Sleeping More and Education
I really need to sleep more. I’m always tired and just want to sleep. It’s not that I’m lazy or anything but college life is really demanding. I’m not complaining because even high school was like this, hard and frustrating, but gladly I was able to survive. I think I’m already becoming an insomniac. There are times that I only sleep for two hours because either I have to study or I can’t sleep. I do have free times, Saturday night and the whole Sunday but it still is occupied with assignments and study periods. That means there really is no rest day for a student. Study, study, study is all I do but amazingly I don’t really get A’s. It’s frustrating really when I only get A-, B, or sometimes even lower marks when I really took time to study for that subject but that only means I have to study harder. I think I’m starting to become a nerd. Wait, I am already a nerd. I’m thankful that I only have to wait and bare all of this for 4 more years because after that I’m off to work. I really prefer the moving activities rather than sitting down and answering stuff. There is a flaw in my plan though. Do I still want to continue my studying and proceed to medicine after I graduate? That means 10 more years at most of studying!
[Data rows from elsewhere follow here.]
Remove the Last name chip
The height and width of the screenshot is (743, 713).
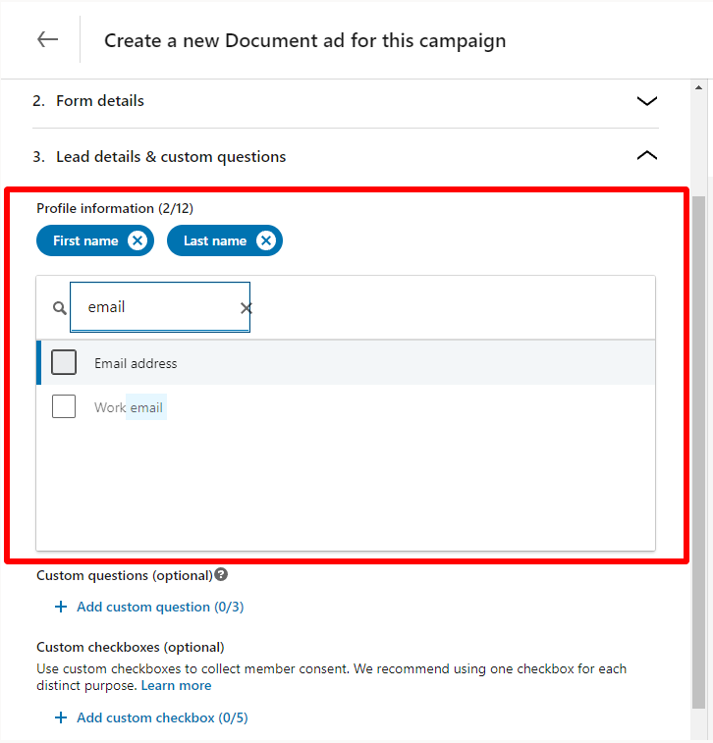(266, 240)
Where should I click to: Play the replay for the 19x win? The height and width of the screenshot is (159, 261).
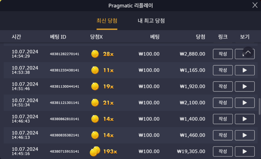pyautogui.click(x=244, y=87)
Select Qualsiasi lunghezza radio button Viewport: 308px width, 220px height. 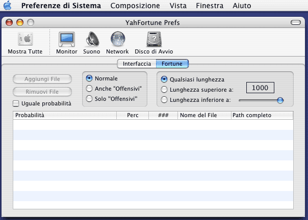164,79
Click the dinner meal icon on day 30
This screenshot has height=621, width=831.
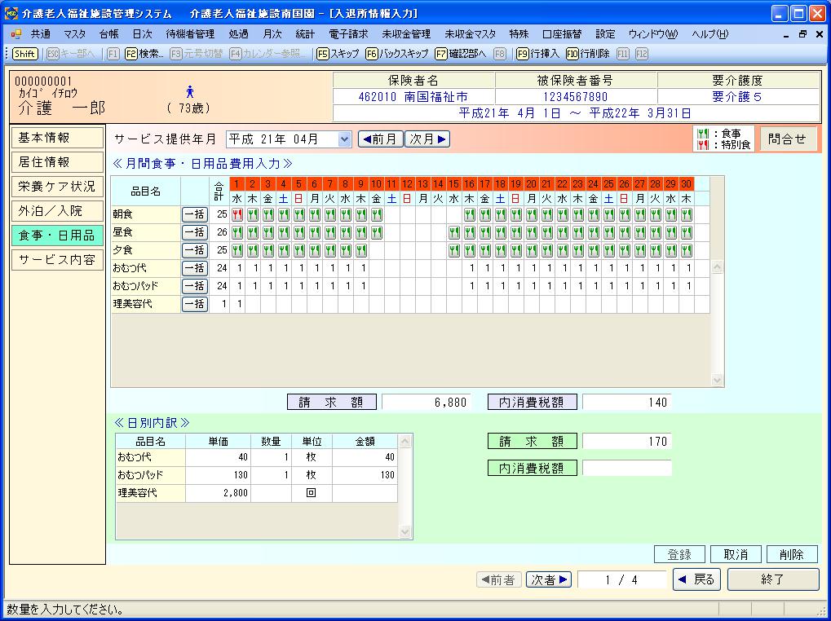(686, 251)
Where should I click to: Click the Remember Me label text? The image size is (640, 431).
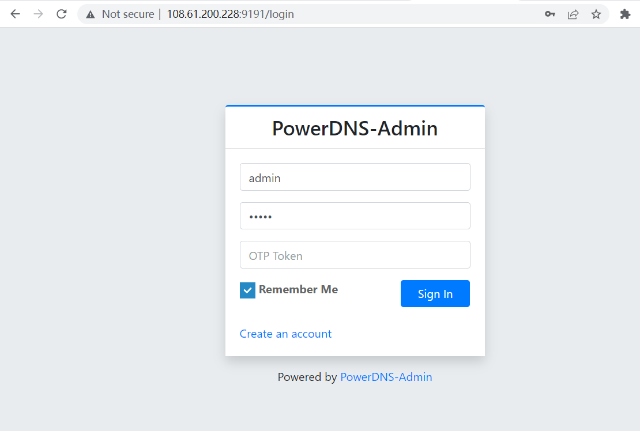click(x=298, y=290)
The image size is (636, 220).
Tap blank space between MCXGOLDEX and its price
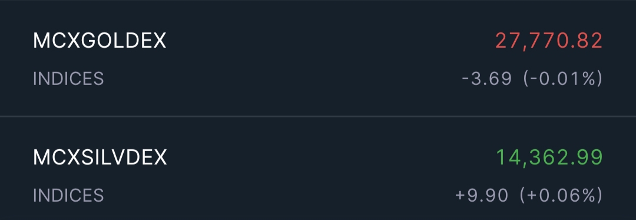[330, 41]
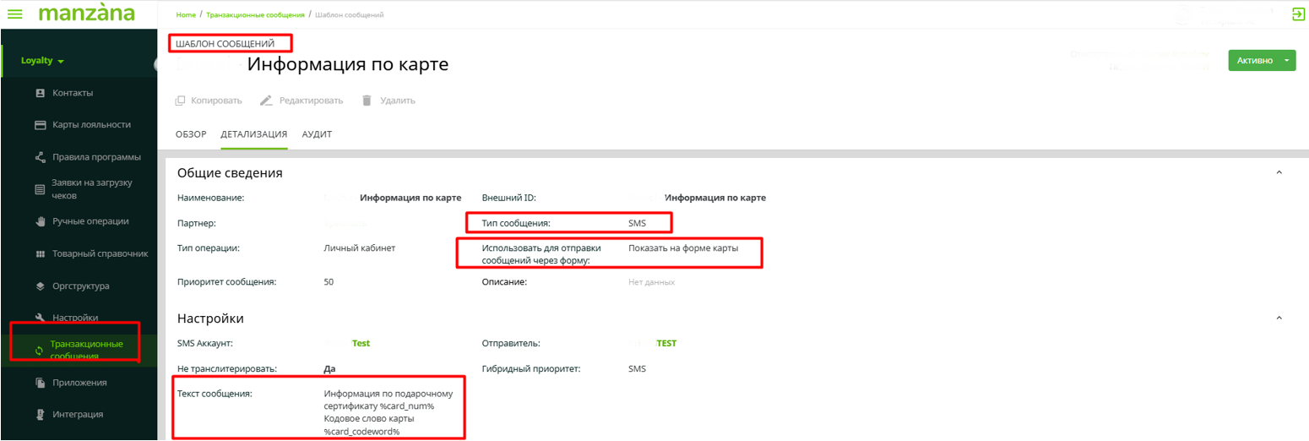Open the Активно status dropdown arrow
The width and height of the screenshot is (1309, 441).
point(1286,61)
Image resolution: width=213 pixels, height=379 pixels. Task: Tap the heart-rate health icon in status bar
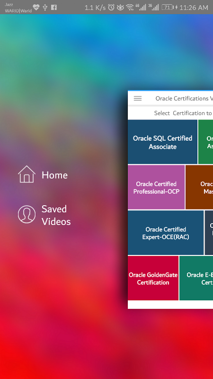coord(36,7)
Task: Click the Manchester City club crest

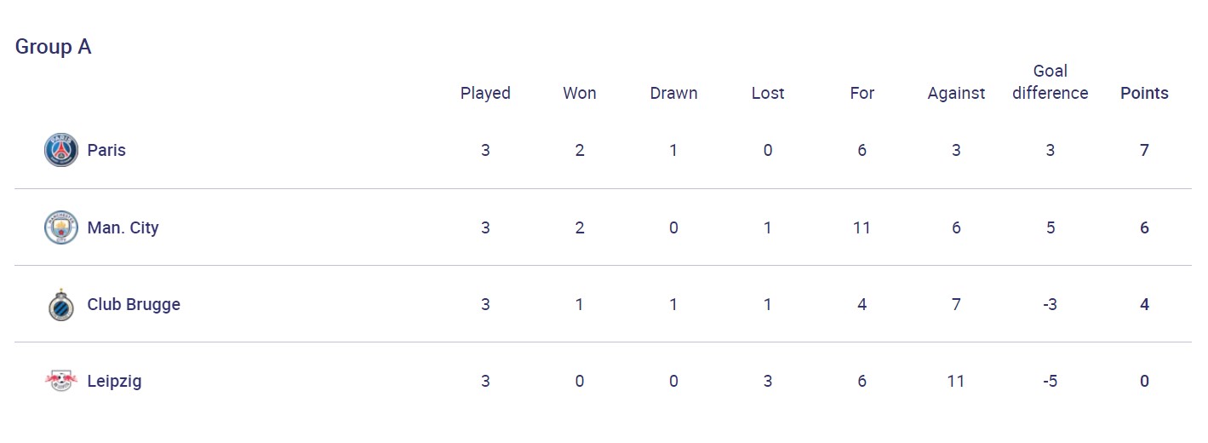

Ok, is it me or do I sound that I hate studying? Well my counselor did tell me that I rated the education part of my psychological exam very low so does that mean I hate school? Well I don’t really hate school it’s just that stress gets me sometimes. I am glad to be in school and I sometimes think of those people who want to go to school but can’t. I should really be thankful to be given a chance to receive education. But education is not really a thing to be given to a selected few because I believe that everyone has a right to education. Even if school is difficult and demands all my time and attention, I still love it for I know that with it I will become a more competent student. And I’m lucky that I’m not getting just any kind of education for I am given a chance to be formed by Jesuit education. Jesuit education will mold me holistically into a person with competence, conscience, and commitment, a true man for others.